I have been told many times in life that I have an uncanny knack of finding humour in the most unlikely places. One of the ushers at my wedding even mentioned my ability to take a single strand of a conversation and tease it out to it’s most illogical of conclusions in the name of humour in his speech. So, it was no surprise to my long-suffering wife to find me, this morning, in fits of giggles in the waiting room of the Chest Clinic at Derriford hospital. The reason for my amusement was the triple whammy that was;

  • a dated mural of Mickey Mouse, Dumbo and Thumper all apparently about to kick seven shades of Disney out of poor Bambi.
  • The piped classical music suddenly kicking into Carmina Burana in all its dramatic glory.
  • The leaflet rack to the left of my wife’s head that, in amongst all the pamphlets on Asthma and Lung Cancer, had one simply called Sex and Breathlessness – surely that’s just a symptom of doing it right, I thought.

Anyway, this assault on the senses at 8.45am on a Monday morning reduced me to giggles, much to the consternation of the assembled elderly folk joining us in the waiting area who couldn’t understand why someone would find a trip to the Chest Clinic so amusing (bloody Millennials, they probably thought).

We were here to get the results of my recent Bronchoscopy (aka EBUS, apparently) which, judging from the aforementioned leaflet rack, could go in any of about 12 directions with Lung Cancer being the wooden spoon of the lot.
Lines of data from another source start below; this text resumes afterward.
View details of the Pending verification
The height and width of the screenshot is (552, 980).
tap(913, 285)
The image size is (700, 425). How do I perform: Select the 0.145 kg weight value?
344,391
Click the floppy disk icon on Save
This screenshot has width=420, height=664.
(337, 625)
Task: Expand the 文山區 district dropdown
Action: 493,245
Of course, we weren’t left to wait for long until the customary call of ‘Ronald Monger’ came ringing out in a thick Janner accent and we were led into a room where a frail teenager was being enthusiastically encouraged to “blow hard and keep blowing”.
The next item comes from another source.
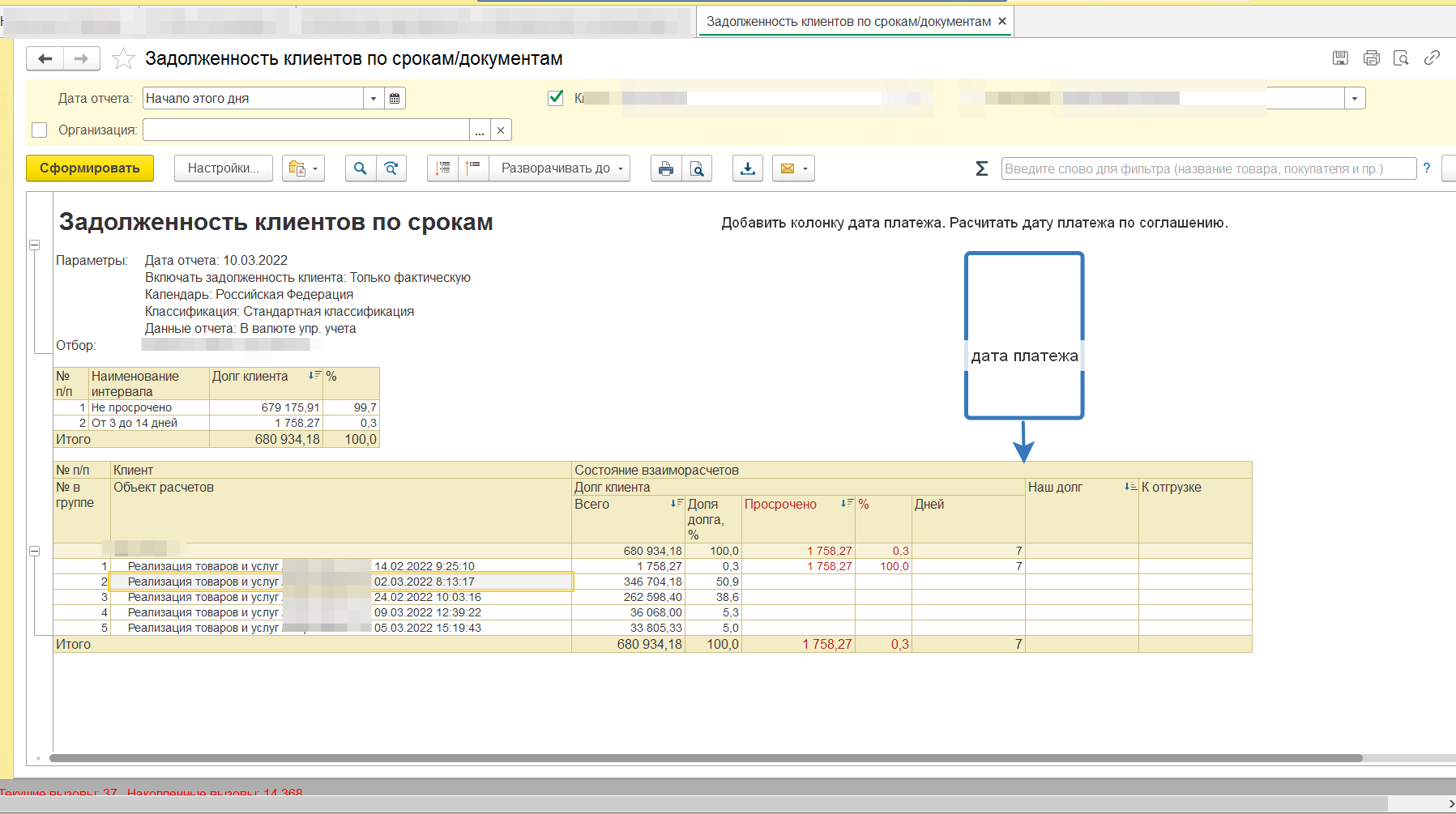Enable the Организация checkbox
This screenshot has width=1456, height=814.
pos(39,130)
Within minutes I had been weighed, measured and my blood oxygen were checked (they latter is “perfect” – direct quote for you there) before being sat in front of a computer with a nurse offering me a plastic contraption to put in my mouth. This made more sense of the poor girl I’d seen previously as I was instructed to blow hard and long into the hole which sent some kind of signal to the computer via a jauntily coloured pink USB cable. If you want to get a legal head rush of a Monday morning then I’d go for the three lung evacuations treatment (free on the NHS) followed by quickly standing up and going back to the waiting room. It’s a trip.

Now, before we get to the main course of this story, I want to reflect on the series of entrees that led us to this point. You see, 2 weeks of waiting followed by four days of knowing you’re being called in for a consultation in the Chest Clinic (the chest being the home of the lungs and the lungs being the home of Lung Cancer) can make one a tad tense. Throw into that mix a wife who has secretly been reading up on the life-shortening potential of secondary cancer and you’re all set for a weekend of agitated activity. All this nervous energy saw us rearrange the eldest’s bedroom, create some small rockeries in the garden using shells and pebbles, clear out the outside toy box and fill in a tonne of paperwork that had been hanging around for too long. I also managed a few salty words with South West Water who had put a decimal point in the wrong place in their favour. Patients waiting for a diagnosis may well be some of the most productive people around but for God’s sake don’t tell the Tories or they’ll make waiting times even longer to increase workplace productivity.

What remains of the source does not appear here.